■ **Goal of the exercise**
Return the entries below in full. Keep every word as it is.

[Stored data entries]
╭──
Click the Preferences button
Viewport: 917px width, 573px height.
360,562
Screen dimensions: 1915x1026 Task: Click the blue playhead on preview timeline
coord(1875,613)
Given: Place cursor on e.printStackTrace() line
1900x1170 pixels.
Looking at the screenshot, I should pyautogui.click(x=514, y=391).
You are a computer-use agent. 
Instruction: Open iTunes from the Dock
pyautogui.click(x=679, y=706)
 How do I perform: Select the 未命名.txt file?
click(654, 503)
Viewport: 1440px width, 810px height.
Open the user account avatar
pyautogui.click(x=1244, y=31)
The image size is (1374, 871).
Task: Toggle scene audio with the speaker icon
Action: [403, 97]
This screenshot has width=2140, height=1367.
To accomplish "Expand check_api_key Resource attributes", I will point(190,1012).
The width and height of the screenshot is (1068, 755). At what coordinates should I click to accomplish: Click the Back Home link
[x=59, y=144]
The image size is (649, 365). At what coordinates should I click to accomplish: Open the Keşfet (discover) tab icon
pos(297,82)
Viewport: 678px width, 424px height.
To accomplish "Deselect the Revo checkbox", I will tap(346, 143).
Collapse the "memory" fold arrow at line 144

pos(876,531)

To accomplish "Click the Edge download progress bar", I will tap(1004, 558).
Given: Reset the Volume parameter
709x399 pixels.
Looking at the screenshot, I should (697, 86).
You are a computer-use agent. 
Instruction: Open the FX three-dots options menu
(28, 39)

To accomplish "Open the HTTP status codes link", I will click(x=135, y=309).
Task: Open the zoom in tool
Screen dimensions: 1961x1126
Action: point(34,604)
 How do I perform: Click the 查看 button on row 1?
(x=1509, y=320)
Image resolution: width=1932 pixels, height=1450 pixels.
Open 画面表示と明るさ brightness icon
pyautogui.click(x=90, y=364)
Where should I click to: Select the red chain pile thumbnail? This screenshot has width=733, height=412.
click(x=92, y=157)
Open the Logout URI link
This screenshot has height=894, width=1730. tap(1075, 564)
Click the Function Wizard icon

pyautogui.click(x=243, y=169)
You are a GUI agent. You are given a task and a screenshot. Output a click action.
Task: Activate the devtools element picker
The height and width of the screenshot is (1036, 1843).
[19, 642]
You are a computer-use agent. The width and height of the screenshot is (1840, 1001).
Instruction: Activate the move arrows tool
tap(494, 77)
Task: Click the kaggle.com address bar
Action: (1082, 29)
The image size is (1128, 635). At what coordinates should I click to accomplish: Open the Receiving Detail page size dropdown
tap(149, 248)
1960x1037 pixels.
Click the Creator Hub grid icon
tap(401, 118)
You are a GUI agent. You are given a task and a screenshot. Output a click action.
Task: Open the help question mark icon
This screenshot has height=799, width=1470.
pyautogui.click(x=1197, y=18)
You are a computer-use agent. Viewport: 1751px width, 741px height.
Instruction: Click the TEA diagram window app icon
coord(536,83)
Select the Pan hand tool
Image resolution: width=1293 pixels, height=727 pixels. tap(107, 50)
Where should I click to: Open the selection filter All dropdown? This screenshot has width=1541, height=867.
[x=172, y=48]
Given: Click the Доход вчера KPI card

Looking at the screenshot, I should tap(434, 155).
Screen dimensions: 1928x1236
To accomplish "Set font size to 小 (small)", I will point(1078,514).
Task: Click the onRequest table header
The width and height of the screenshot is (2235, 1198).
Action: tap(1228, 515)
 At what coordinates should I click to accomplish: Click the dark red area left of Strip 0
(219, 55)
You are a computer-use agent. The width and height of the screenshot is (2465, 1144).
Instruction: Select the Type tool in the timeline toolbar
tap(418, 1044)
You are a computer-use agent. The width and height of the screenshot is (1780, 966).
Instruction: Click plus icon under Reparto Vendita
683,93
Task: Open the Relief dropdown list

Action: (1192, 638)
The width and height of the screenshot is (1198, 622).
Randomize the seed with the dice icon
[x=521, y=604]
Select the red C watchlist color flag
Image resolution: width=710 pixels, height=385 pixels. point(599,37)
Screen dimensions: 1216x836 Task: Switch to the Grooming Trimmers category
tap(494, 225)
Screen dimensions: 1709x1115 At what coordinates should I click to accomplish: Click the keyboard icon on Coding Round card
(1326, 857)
╰──
■ **Task answer**
Click the Preferences button
Viewport: 917px width, 573px height.
360,562
Screen dimensions: 1915x1026 Task: Click the blue playhead on preview timeline
coord(1875,613)
Given: Place cursor on e.printStackTrace() line
1900x1170 pixels.
Looking at the screenshot, I should pyautogui.click(x=514, y=391).
You are a computer-use agent. 
Instruction: Open iTunes from the Dock
pyautogui.click(x=679, y=706)
 How do I perform: Select the 未命名.txt file?
click(654, 503)
Viewport: 1440px width, 810px height.
Open the user account avatar
pyautogui.click(x=1244, y=31)
The image size is (1374, 871).
Task: Toggle scene audio with the speaker icon
Action: [403, 97]
This screenshot has width=2140, height=1367.
To accomplish "Expand check_api_key Resource attributes", I will point(190,1012).
The width and height of the screenshot is (1068, 755). At what coordinates should I click to accomplish: Click the Back Home link
[x=59, y=144]
The image size is (649, 365). At what coordinates should I click to accomplish: Open the Keşfet (discover) tab icon
pos(297,82)
Viewport: 678px width, 424px height.
To accomplish "Deselect the Revo checkbox", I will tap(346, 143).
Collapse the "memory" fold arrow at line 144

pos(876,531)

To accomplish "Click the Edge download progress bar", I will tap(1004, 558).
Given: Reset the Volume parameter
709x399 pixels.
Looking at the screenshot, I should (697, 86).
You are a computer-use agent. 
Instruction: Open the FX three-dots options menu
(28, 39)

To accomplish "Open the HTTP status codes link", I will click(x=135, y=309).
Task: Open the zoom in tool
Screen dimensions: 1961x1126
Action: point(34,604)
 How do I perform: Click the 查看 button on row 1?
(x=1509, y=320)
Image resolution: width=1932 pixels, height=1450 pixels.
Open 画面表示と明るさ brightness icon
pyautogui.click(x=90, y=364)
Where should I click to: Select the red chain pile thumbnail? This screenshot has width=733, height=412.
click(x=92, y=157)
Open the Logout URI link
This screenshot has height=894, width=1730. tap(1075, 564)
Click the Function Wizard icon

pyautogui.click(x=243, y=169)
You are a GUI agent. You are given a task and a screenshot. Output a click action.
Task: Activate the devtools element picker
The height and width of the screenshot is (1036, 1843).
[19, 642]
You are a computer-use agent. The width and height of the screenshot is (1840, 1001).
Instruction: Activate the move arrows tool
tap(494, 77)
Task: Click the kaggle.com address bar
Action: (1082, 29)
The image size is (1128, 635). At what coordinates should I click to accomplish: Open the Receiving Detail page size dropdown
tap(149, 248)
1960x1037 pixels.
Click the Creator Hub grid icon
tap(401, 118)
You are a GUI agent. You are given a task and a screenshot. Output a click action.
Task: Open the help question mark icon
This screenshot has height=799, width=1470.
pyautogui.click(x=1197, y=18)
You are a computer-use agent. Viewport: 1751px width, 741px height.
Instruction: Click the TEA diagram window app icon
coord(536,83)
Select the Pan hand tool
Image resolution: width=1293 pixels, height=727 pixels. tap(107, 50)
Where should I click to: Open the selection filter All dropdown? This screenshot has width=1541, height=867.
[x=172, y=48]
Given: Click the Доход вчера KPI card

Looking at the screenshot, I should tap(434, 155).
Screen dimensions: 1928x1236
To accomplish "Set font size to 小 (small)", I will point(1078,514).
Task: Click the onRequest table header
The width and height of the screenshot is (2235, 1198).
Action: tap(1228, 515)
 At what coordinates should I click to accomplish: Click the dark red area left of Strip 0
(219, 55)
You are a computer-use agent. The width and height of the screenshot is (2465, 1144).
Instruction: Select the Type tool in the timeline toolbar
tap(418, 1044)
You are a computer-use agent. The width and height of the screenshot is (1780, 966).
Instruction: Click plus icon under Reparto Vendita
683,93
Task: Open the Relief dropdown list

Action: (1192, 638)
The width and height of the screenshot is (1198, 622).
Randomize the seed with the dice icon
[x=521, y=604]
Select the red C watchlist color flag
Image resolution: width=710 pixels, height=385 pixels. point(599,37)
Screen dimensions: 1216x836 Task: Switch to the Grooming Trimmers category
tap(494, 225)
Screen dimensions: 1709x1115 At what coordinates should I click to accomplish: Click the keyboard icon on Coding Round card
(1326, 857)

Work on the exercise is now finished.